■ **GIVEN DATA**
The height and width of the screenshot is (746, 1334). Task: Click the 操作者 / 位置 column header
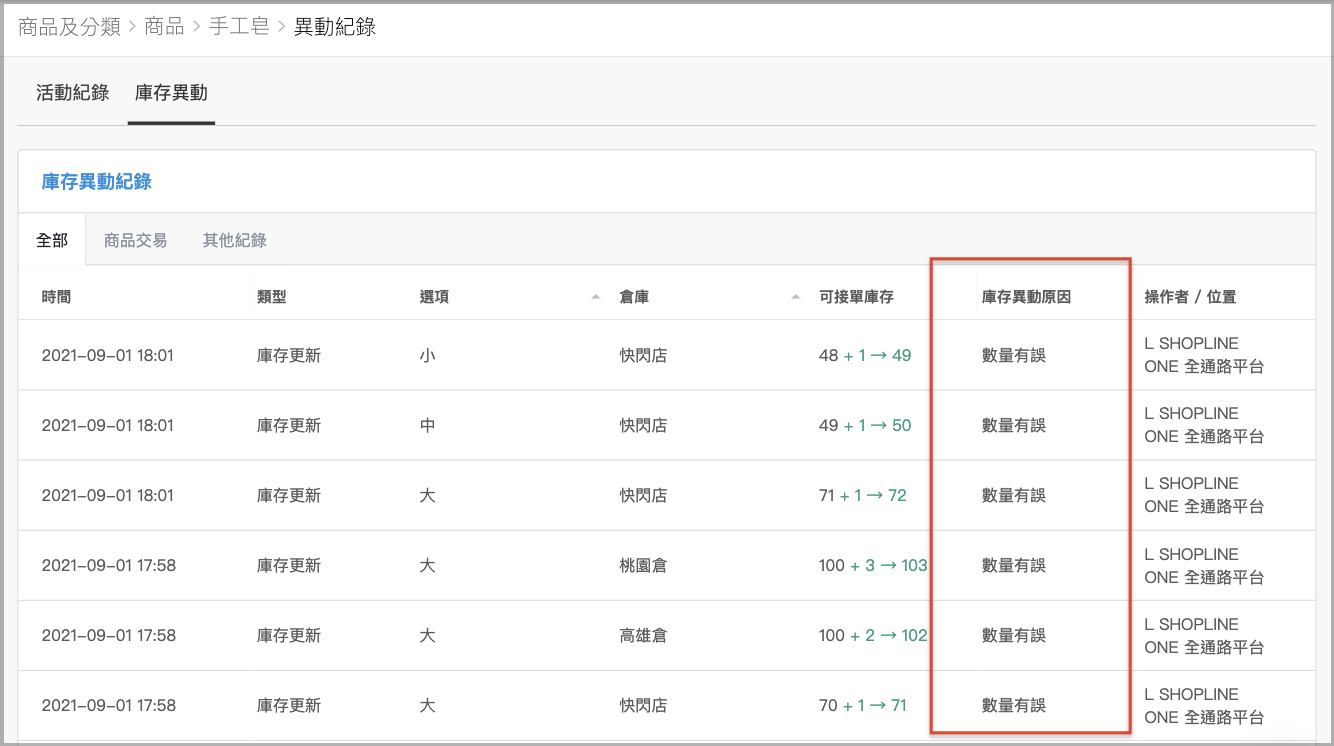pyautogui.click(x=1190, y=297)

==

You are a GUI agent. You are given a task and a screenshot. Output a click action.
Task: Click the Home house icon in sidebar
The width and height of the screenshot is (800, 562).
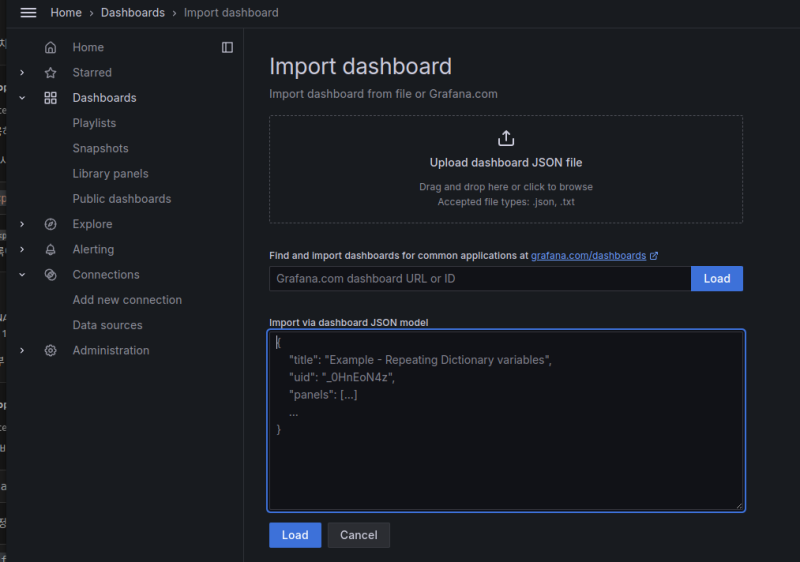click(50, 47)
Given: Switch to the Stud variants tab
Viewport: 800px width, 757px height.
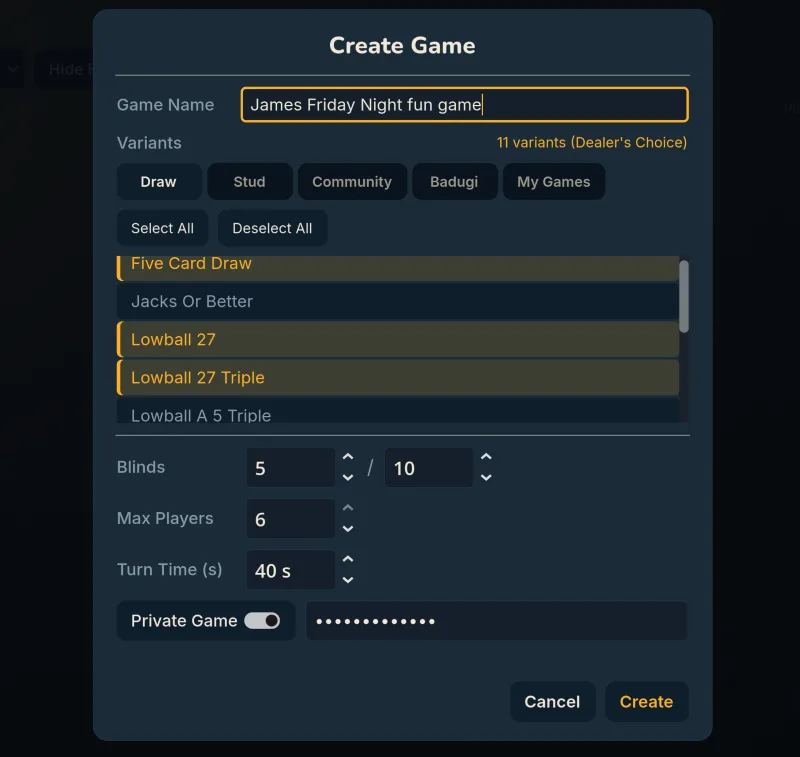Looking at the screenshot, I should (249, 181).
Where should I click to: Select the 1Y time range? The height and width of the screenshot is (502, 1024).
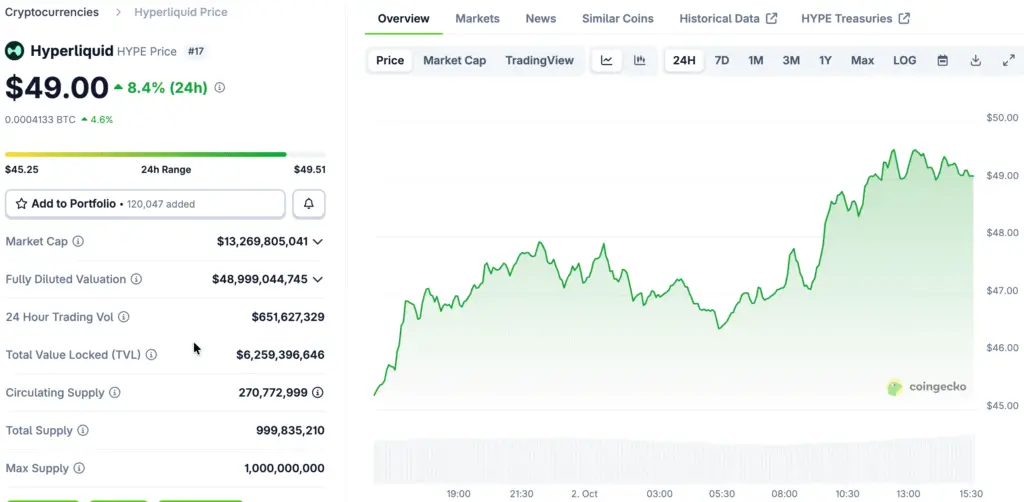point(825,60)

■ **EXERCISE REQUIREMENTS**
In the data above, take the line with "You are a GUI", the line with "Given: Switch to the Stud variants tab", and every line between, and set them down exactly without pictures.

■ **EXERCISE RESULT**
You are a GUI agent. You are given a task and a screenshot. Output a click action.
Task: Click the Home house icon in sidebar
The width and height of the screenshot is (800, 562).
click(50, 47)
Given: Switch to the Stud variants tab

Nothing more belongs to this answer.